◆ Your instructions: Reproduce the data verbatim from the line with "You are a GUI" to the line with "pos(716,702)", including both of those lines, and output only those lines.

◆ Supplied information:
---+---

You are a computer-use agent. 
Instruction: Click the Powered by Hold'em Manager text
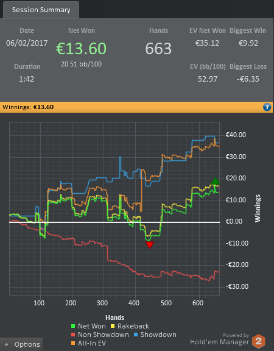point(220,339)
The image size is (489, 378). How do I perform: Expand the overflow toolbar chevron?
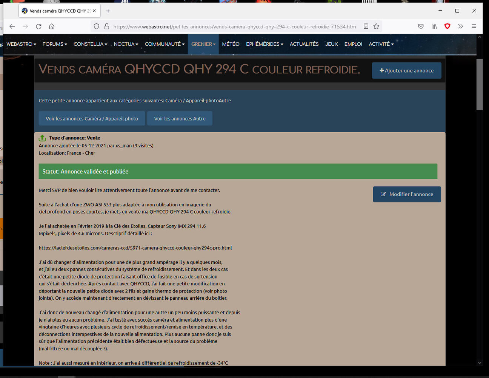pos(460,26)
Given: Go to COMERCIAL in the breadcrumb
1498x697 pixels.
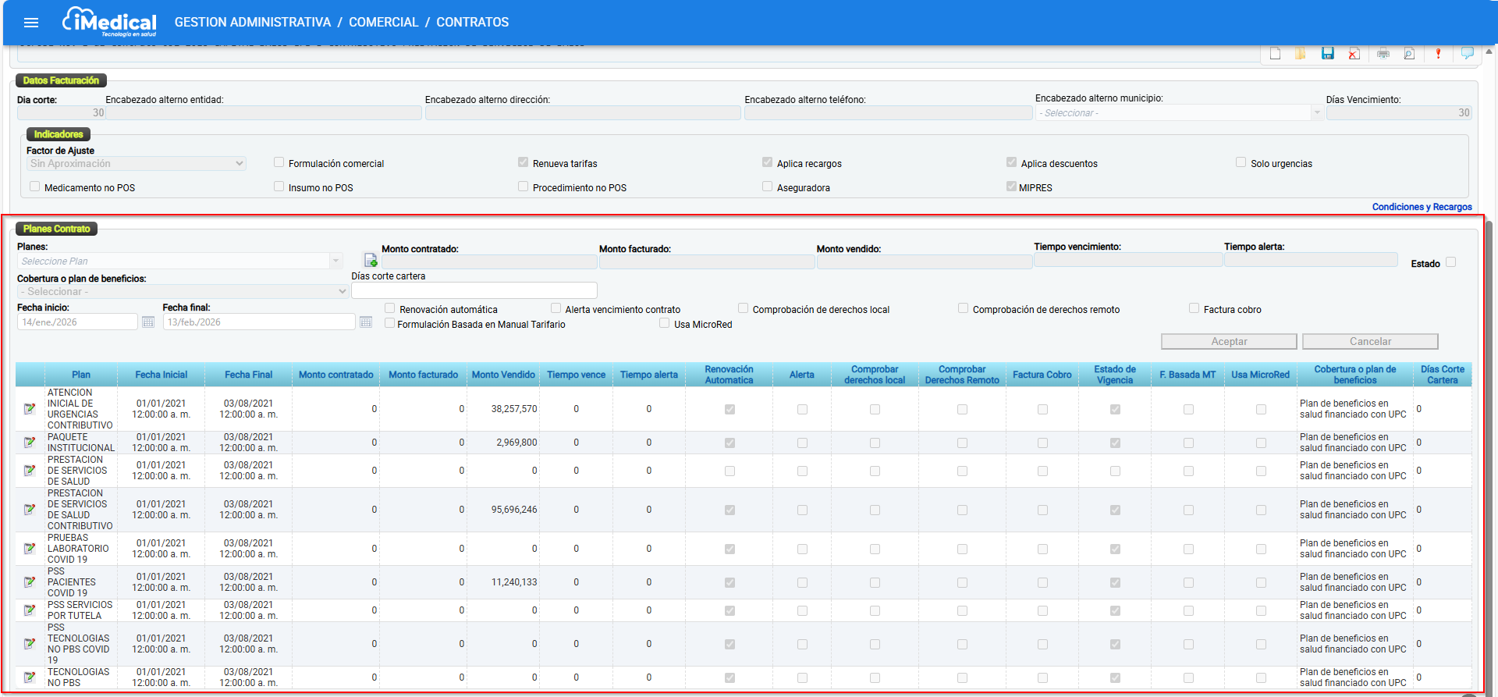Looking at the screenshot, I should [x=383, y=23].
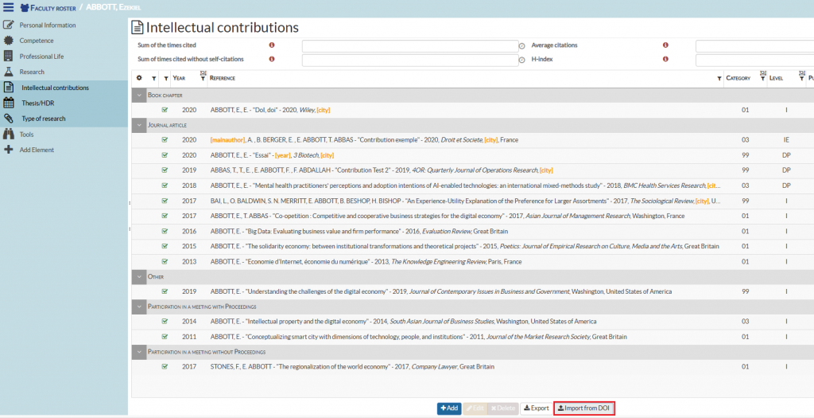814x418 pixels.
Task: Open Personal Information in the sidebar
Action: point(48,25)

---+---

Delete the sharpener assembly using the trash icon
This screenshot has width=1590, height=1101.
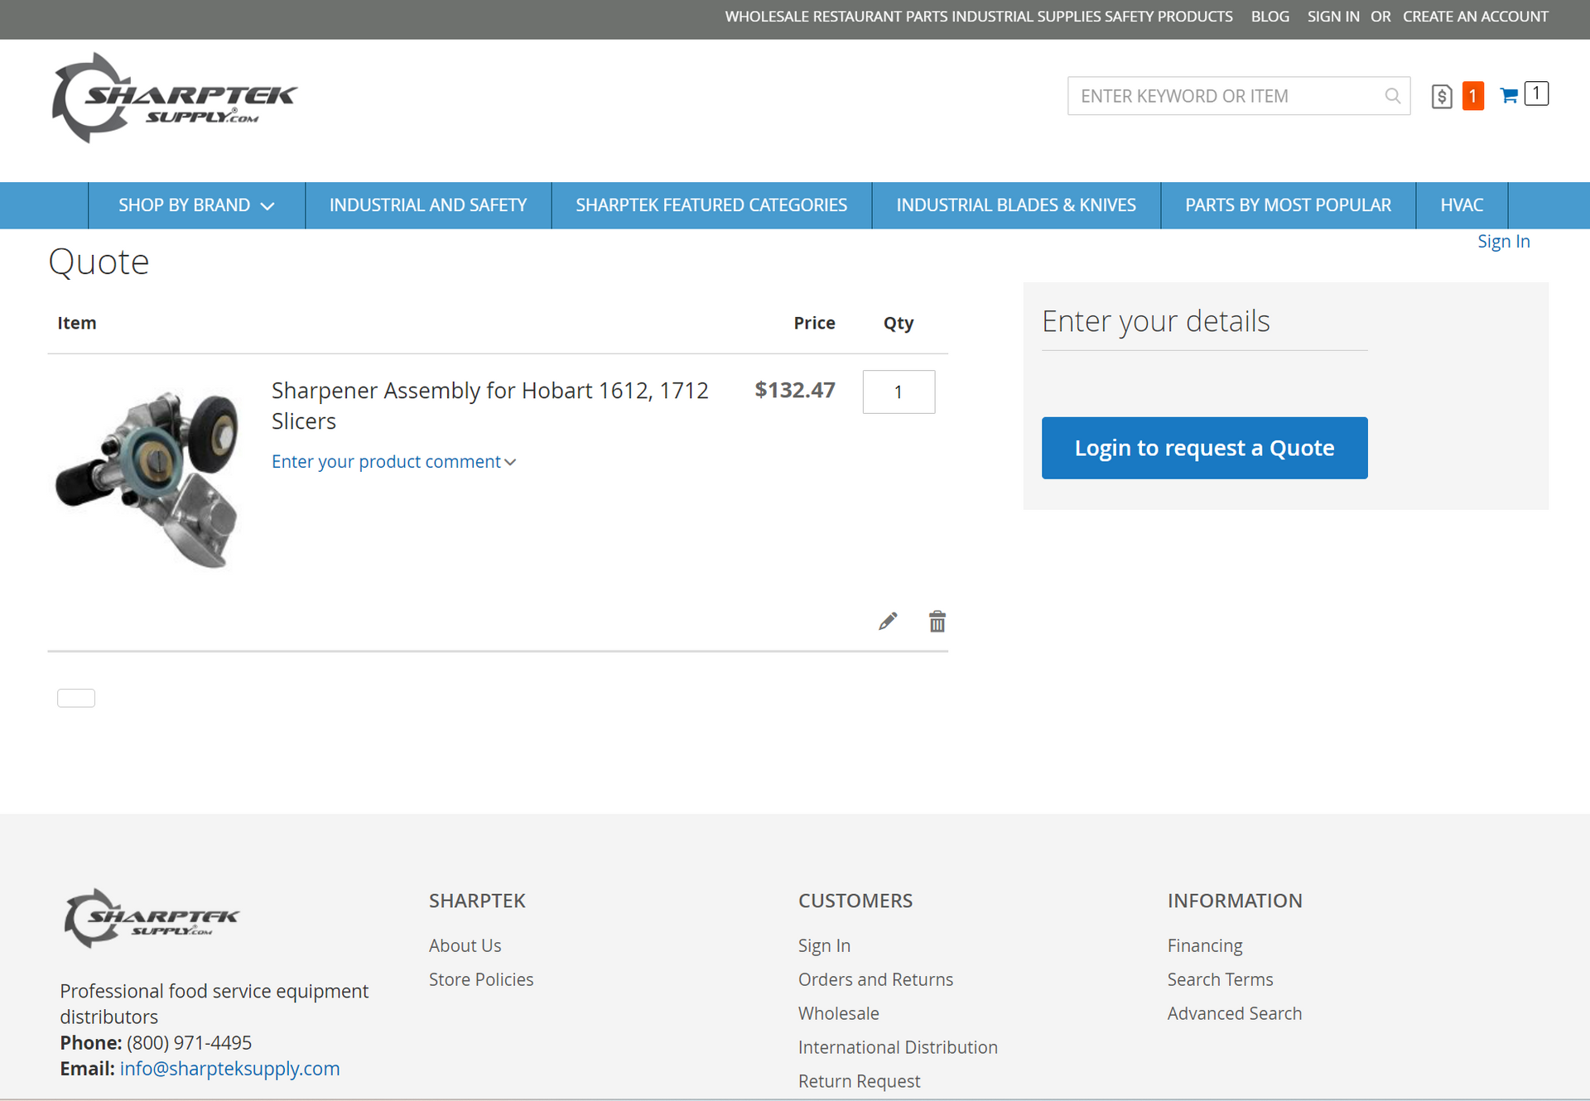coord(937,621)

---+---

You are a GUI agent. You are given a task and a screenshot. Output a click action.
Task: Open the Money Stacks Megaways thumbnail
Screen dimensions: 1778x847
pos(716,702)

---+---

◆ Full answer:
You are a GUI agent. You are given a task and a screenshot. Output a click action.
Task: Open the Money Stacks Megaways thumbnail
Screen dimensions: 1778x847
pos(716,702)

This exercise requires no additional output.